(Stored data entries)
════

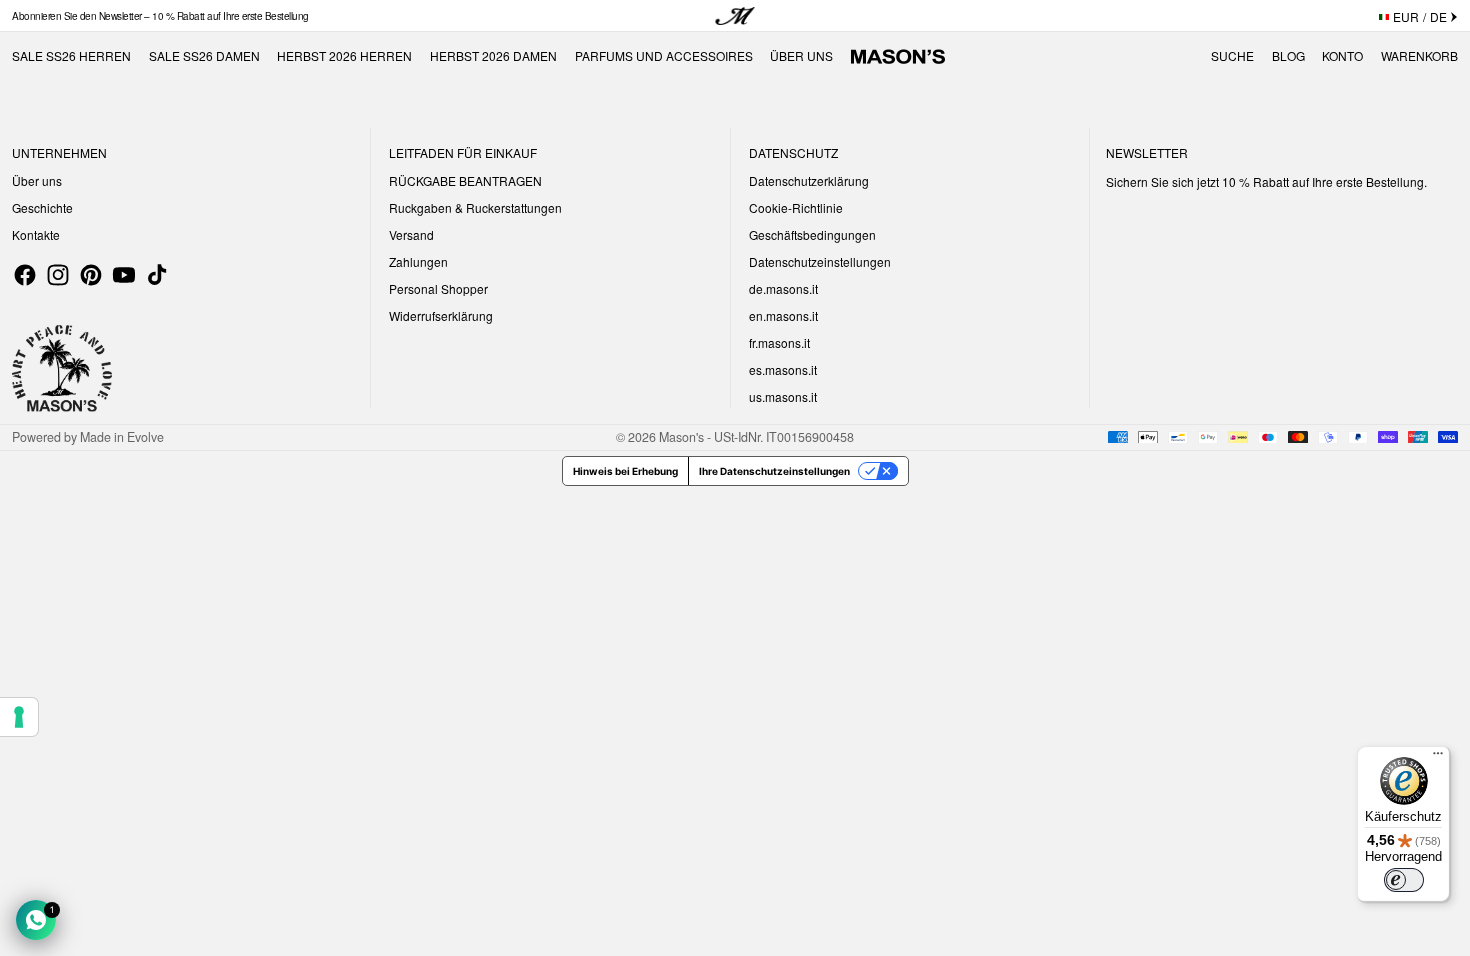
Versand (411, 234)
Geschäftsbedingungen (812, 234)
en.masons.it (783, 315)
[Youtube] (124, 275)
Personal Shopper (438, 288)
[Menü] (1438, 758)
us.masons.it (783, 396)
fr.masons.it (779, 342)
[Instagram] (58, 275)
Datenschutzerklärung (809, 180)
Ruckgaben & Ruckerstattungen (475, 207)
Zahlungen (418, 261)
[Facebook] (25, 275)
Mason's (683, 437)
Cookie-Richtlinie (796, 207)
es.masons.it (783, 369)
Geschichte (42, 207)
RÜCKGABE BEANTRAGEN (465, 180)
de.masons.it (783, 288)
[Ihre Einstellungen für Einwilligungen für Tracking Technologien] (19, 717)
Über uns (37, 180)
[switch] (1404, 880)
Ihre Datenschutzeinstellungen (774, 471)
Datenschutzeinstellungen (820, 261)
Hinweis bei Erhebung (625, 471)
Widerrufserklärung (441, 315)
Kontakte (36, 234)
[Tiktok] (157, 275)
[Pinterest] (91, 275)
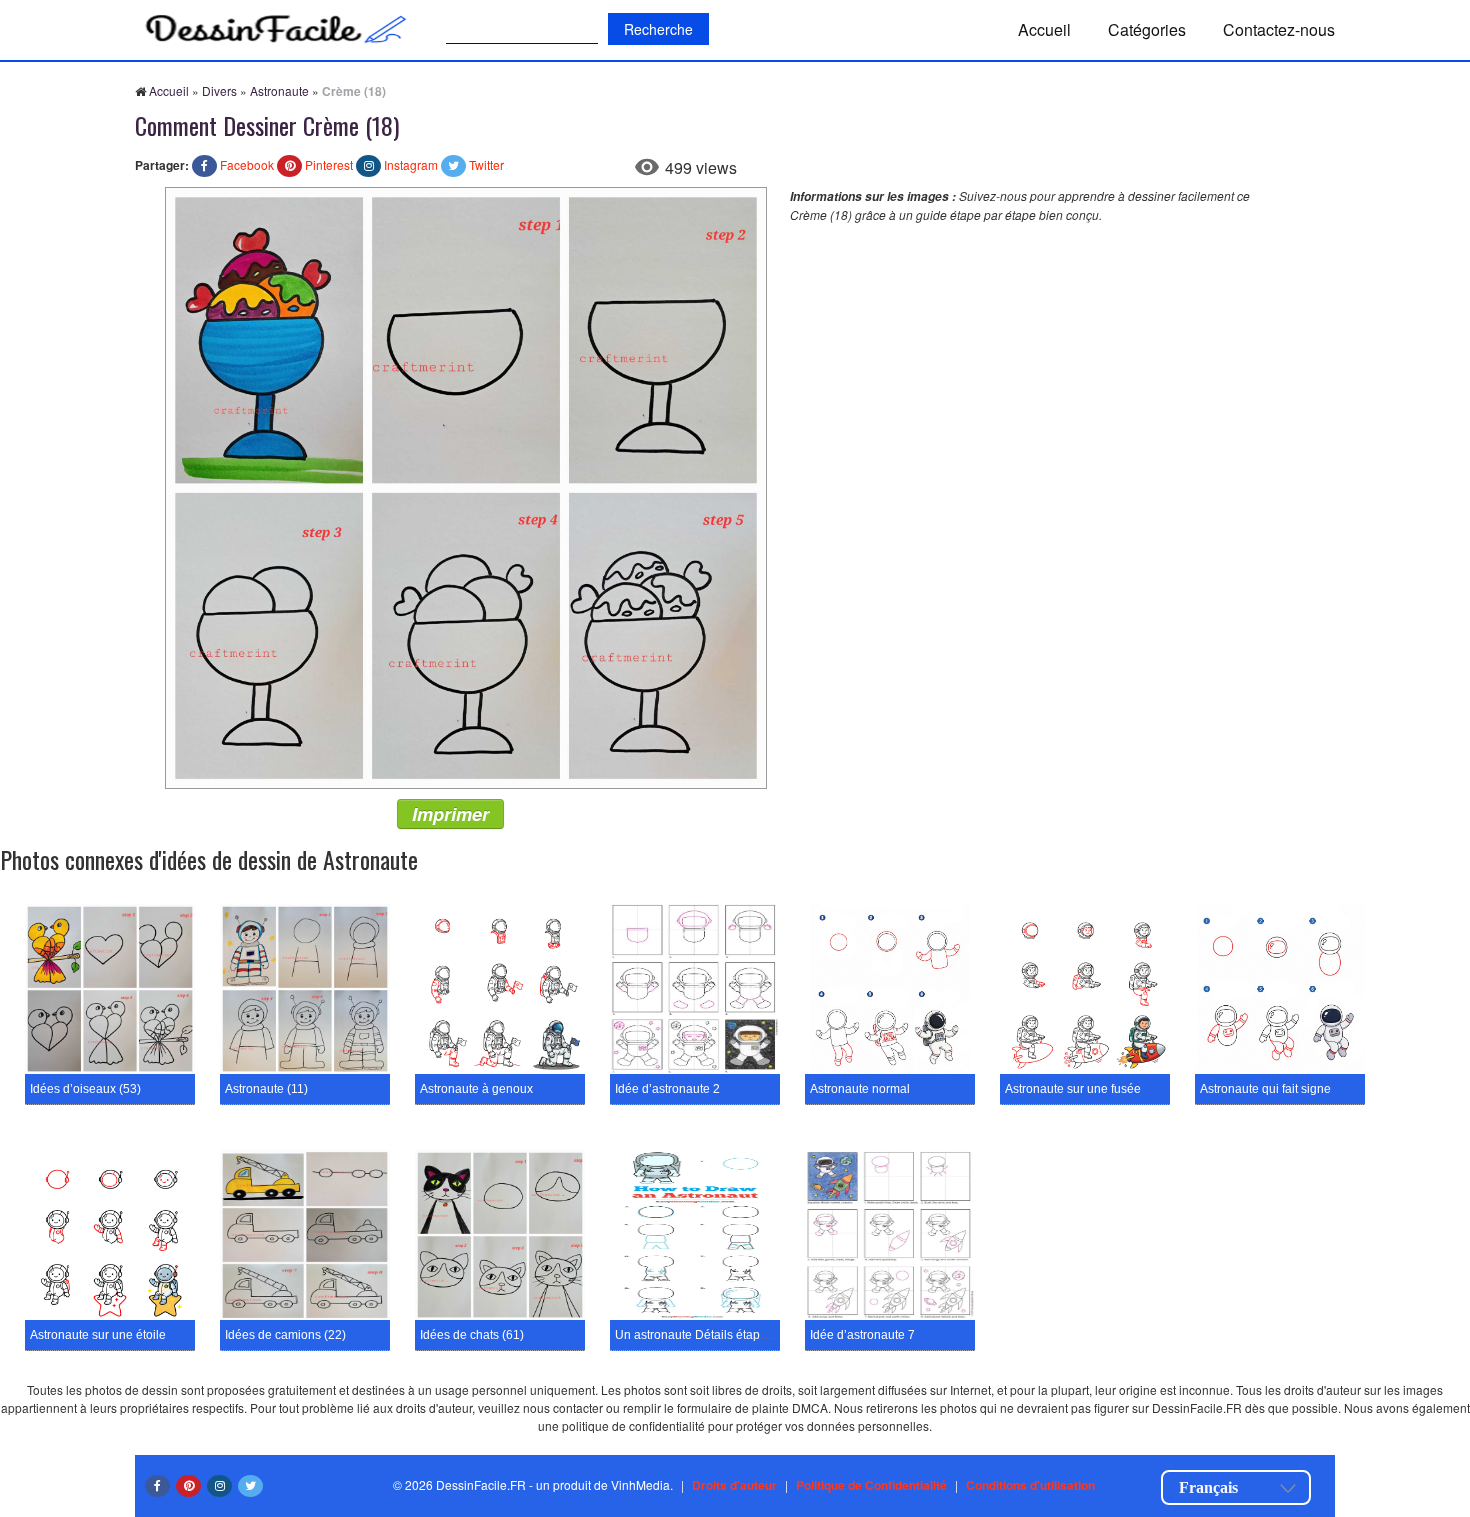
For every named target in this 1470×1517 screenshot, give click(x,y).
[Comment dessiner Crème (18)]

════

Requirement
Please print exactly the lines from the line containing "de.masons.it (783, 288)" through the end of the records above, both included, leaving out every picture.

Solution for this task
de.masons.it (783, 288)
[Ihre Einstellungen für Einwilligungen für Tracking Technologien] (19, 717)
Über uns (37, 180)
[switch] (1404, 880)
Ihre Datenschutzeinstellungen (774, 471)
Datenschutzeinstellungen (820, 261)
Hinweis bei Erhebung (625, 471)
Widerrufserklärung (441, 315)
Kontakte (36, 234)
[Tiktok] (157, 275)
[Pinterest] (91, 275)
For every named target in this 1470×1517 screenshot, give click(x,y).
[Comment dessiner Crème (18)]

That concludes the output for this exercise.